Of interest, activating mutations for Wnt signaling pathway (CTNNB1) were found significantly associated with adenomas, as well as with right-sided polyps. As previously reported, ß-catenin expression is significantly associated with an early relapse after endoscopic polypectomy. Conclusively, CTNNB1 might be suitable as a risk marker after polypectomy, but also need further clarification. Moreover, we identified significant mutations in transcription-associated genes, such as TCF7L2 and FBXW7. It has been reported that TCF7L2 mutations are leading to increased CRC cell growth.³¹ Others recently mentioned that mutations in the FBXW7 gene were more common in younger patients (≤45 years) suffering from CRC. Hence, apart from oncogenes and ß-catenin expression, the presence of one of these transcription-associated genes might also imply a higher risk for interval lesions after polypectomy.

There are certain limitations of our study worth mentioning. First, we do not have follow-up data to evaluate whether the genetic changes found in this study have any influence on clinical outcome. Second, only representative polyp biopsies were analysed. A certain degree of intratumoral heterogeneity even in the benign situation cannot be excluded as described for example in CRC.³² That only biopsies were available for blinded histopathological assessment might also explain why the number of SSA/P was rather low (n = 6 in the present study). We were not able to identify reliable markers that might help to reliably distinguish HPs from SSA/Ps. Second, in particular in serrated adenomas methylation markers (e.g. CIMP)¹⁸ are considered to be important, but could not be addressed in this study. Last not least, not only changes in the molecular setup in colonic mucosa pave the way to CRC. Recent data also suggest shifts in the faecal microbiota being associated with adenomatous polyps³³ and CRC.³⁴ Finally, work over the last decade has proposed that epigenetic changes such as DNA methylation, histone modification of protein coding genes might also play an important role in CRC development.³⁵ Hence, CRC develops through a series of events resulting in the individual risk for CRC formation.
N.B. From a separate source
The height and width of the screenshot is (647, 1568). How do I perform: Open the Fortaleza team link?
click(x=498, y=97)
In summary, we can conclude that we were able to show that assessment of the mutational landscape of resected polyps/poly biopsy can easily be integrated in the workflow of current colonoscopy practice. There are distinct genetic patterns related to size and location of polyps and the clinician can appreciate this additional information to better estimate a patient's individual risk. In line with that, identifying polyps with an altered genetic (high risk) profile that traditionally would be classified as low risk would result in an earlier surveillance colonoscopy to prevent advanced interval polyps. This might help prevent morbidity and mortality due to CRC. In contrast persons classically classified as high risk that do not harbour (high risk) genetic alterations can be monitored as the low risk group. To evaluate the robustness of genetic risk prediction, we will conduct a prospective, multicentre, non-randomised cohort study (GENESIS II).

Declaration of conflicting interests

The authors declare no conflict of interest.

Ethics approval

This article reports a registered clinical trial: www.clinicaltrials.gov number, NCT02595645.

Funding

No third-party funding. Material support by QIAGEN, Hilden, Germany.

Informed consent

Participation to the study was voluntary. Written, informed consent was obtained from each patient included in this study.